• _TAREFA_:
Por favor, continue o trecho sobre os crimes de perigo comum a partir da última frase apresentada.

Ou, nas palavras de Faria Costa, os crimes de perigo comum “são crimes de perigo em que o perigo se expande relativamente a um número indiferenciado e indiferenciável de objectos de acção sustentados ou iluminados por um ou por vários bens jurídicos. Se uma acção — desse modo tipificada na lei — cria um perigo concreto, por exemplo, para a vida de dezenas, centenas ou mesmo milhares de pessoas está-se, indesmentivelmente, perante um crime que é, simultaneamente, um crime de perigo comum e de perigo concreto” (cf. Faria Costa, art. 272.º/ § 4, ob. cit. supra, p. 867).

• _DADOS DE ENTRADA_:
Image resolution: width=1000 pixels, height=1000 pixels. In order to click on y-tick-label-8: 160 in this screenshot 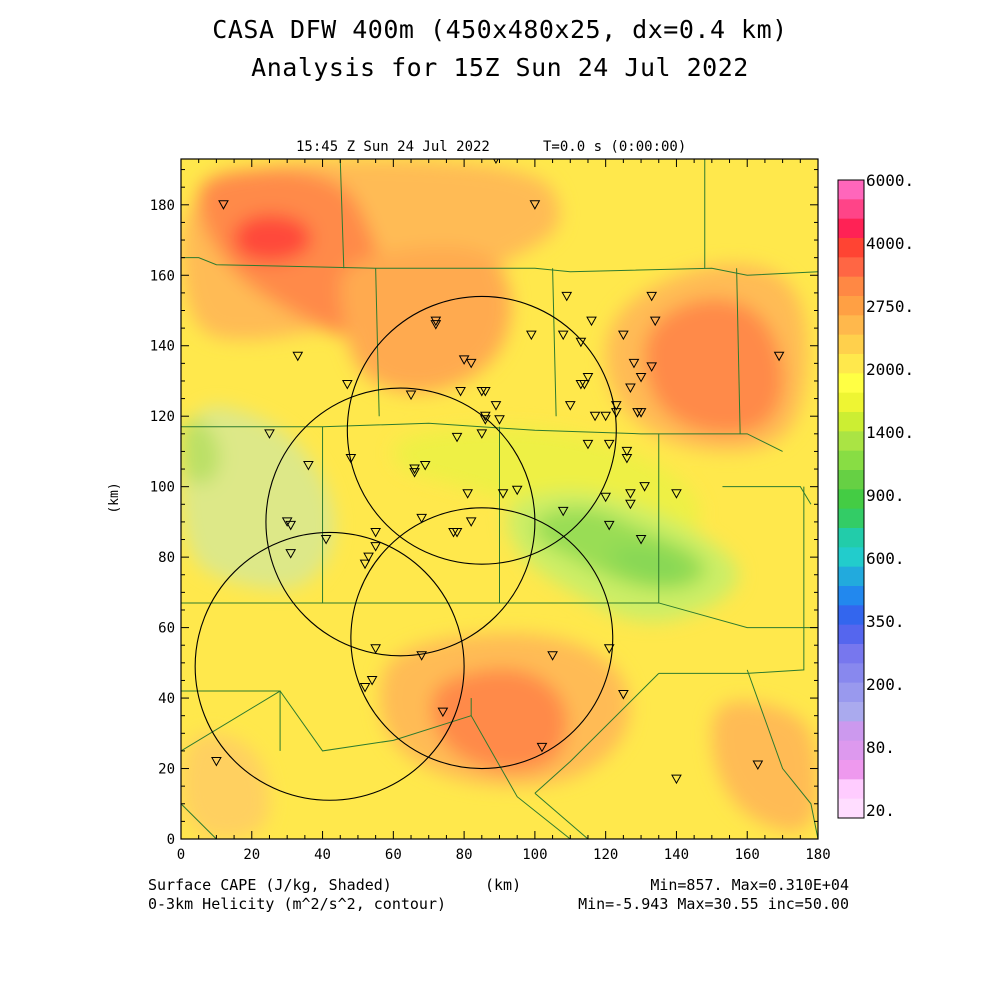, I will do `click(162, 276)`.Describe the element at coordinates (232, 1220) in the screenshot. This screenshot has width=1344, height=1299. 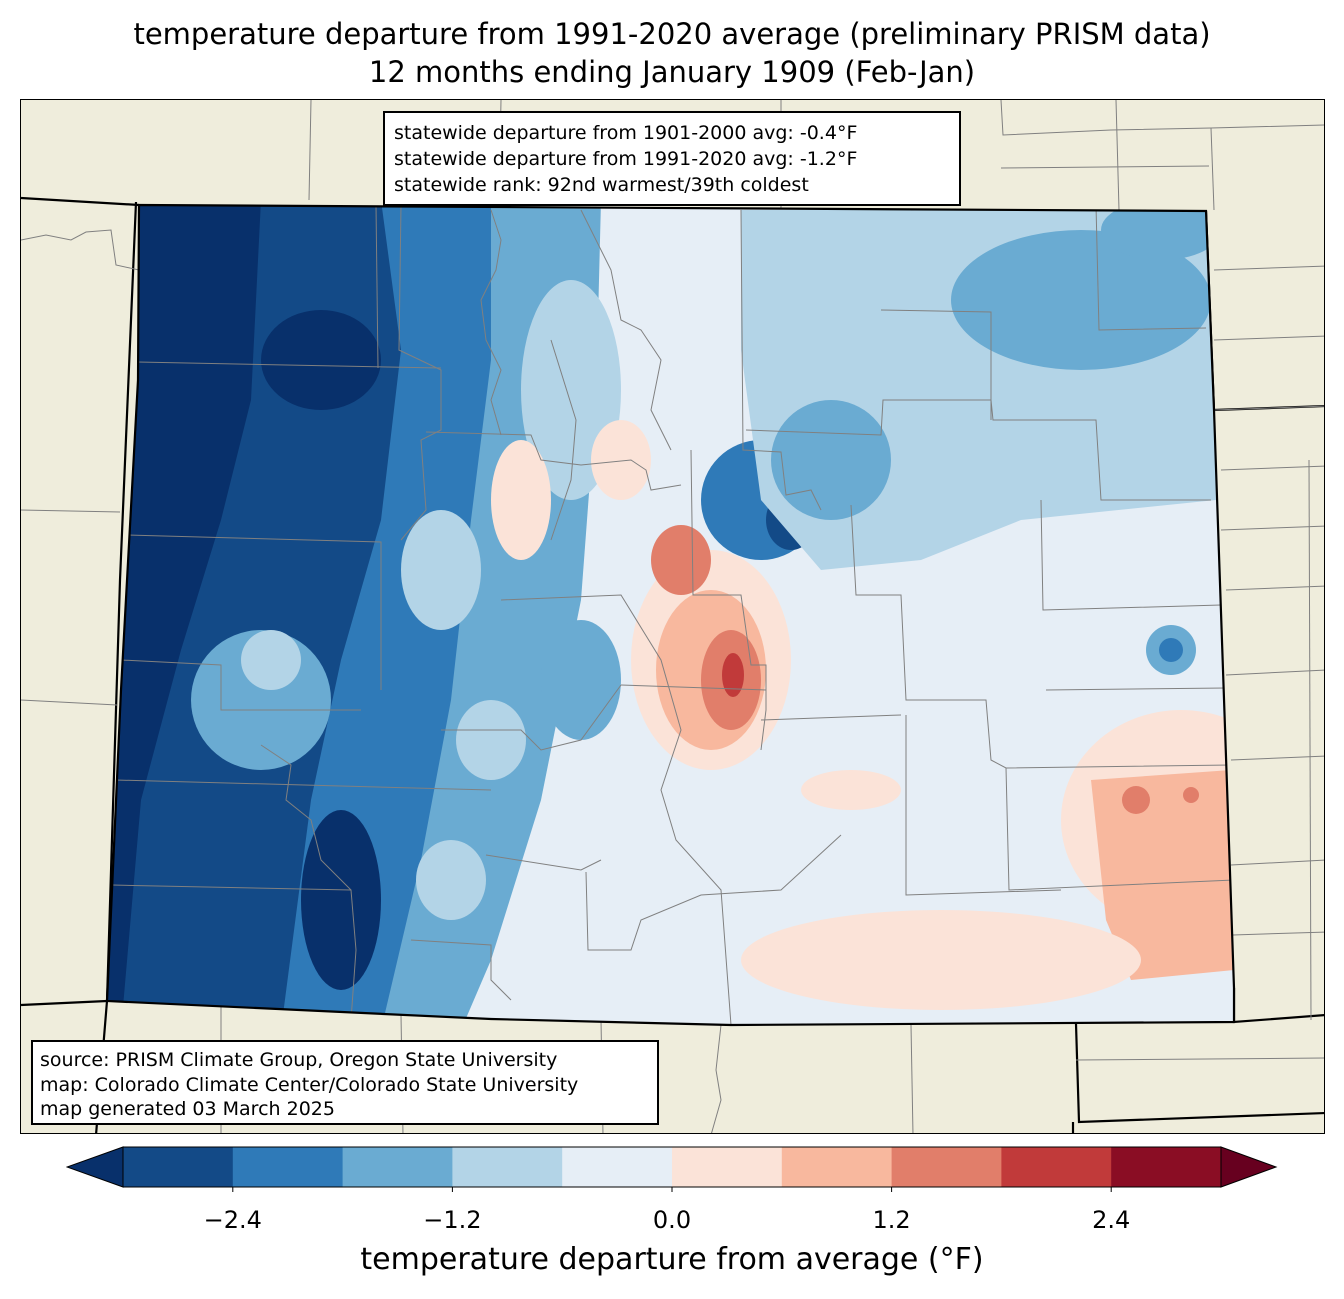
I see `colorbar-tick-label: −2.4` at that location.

• _RESPOSTA_:
Tratando-se de um crime de perigo comum, e tal como aconteceu, a conduta do agente coloca em perigo um número indiferenciado de pessoas, pelo que o tipo legal de crime abarca não só a conduta que apenas coloca em perigo a vida de uma pessoa, ou de uma residência, por exemplo, ou a vida de diversas pessoas, ou de diversas residências. Isto é, ainda que não ocorra a lesão de um bem jurídico vida encabeçado numa certa e determinada pessoa, o agente comete o crime porque indiferenciadamente a sua conduta foi em concreto apta a provocar um perigo para um número elevado de pessoas, ainda que se tenha que comprovar a efetiva verificação daquele perigo para um número indiferenciado de pessoas e bens (cf. Faria Costa, art. 272.º/ § 4 e ss e 8 e s, Comentário Conimbricense do Código Penal, vol. II, cit supra, p. 867 e ss). Ou seja, o agente é punido independentemente do número de pessoas que coloca em perigo (sendo certo, todavia, que o maior ou menor número de pessoas colocadas em perigo deverá ser relevante em sede de determinação da pena, desde logo, porque estaremos perante condutas de gravidade distinta). Na verdade, o legislador optou pela criação de um tipo legal de crime de perigo com um âmbito de irradiação indeterminado.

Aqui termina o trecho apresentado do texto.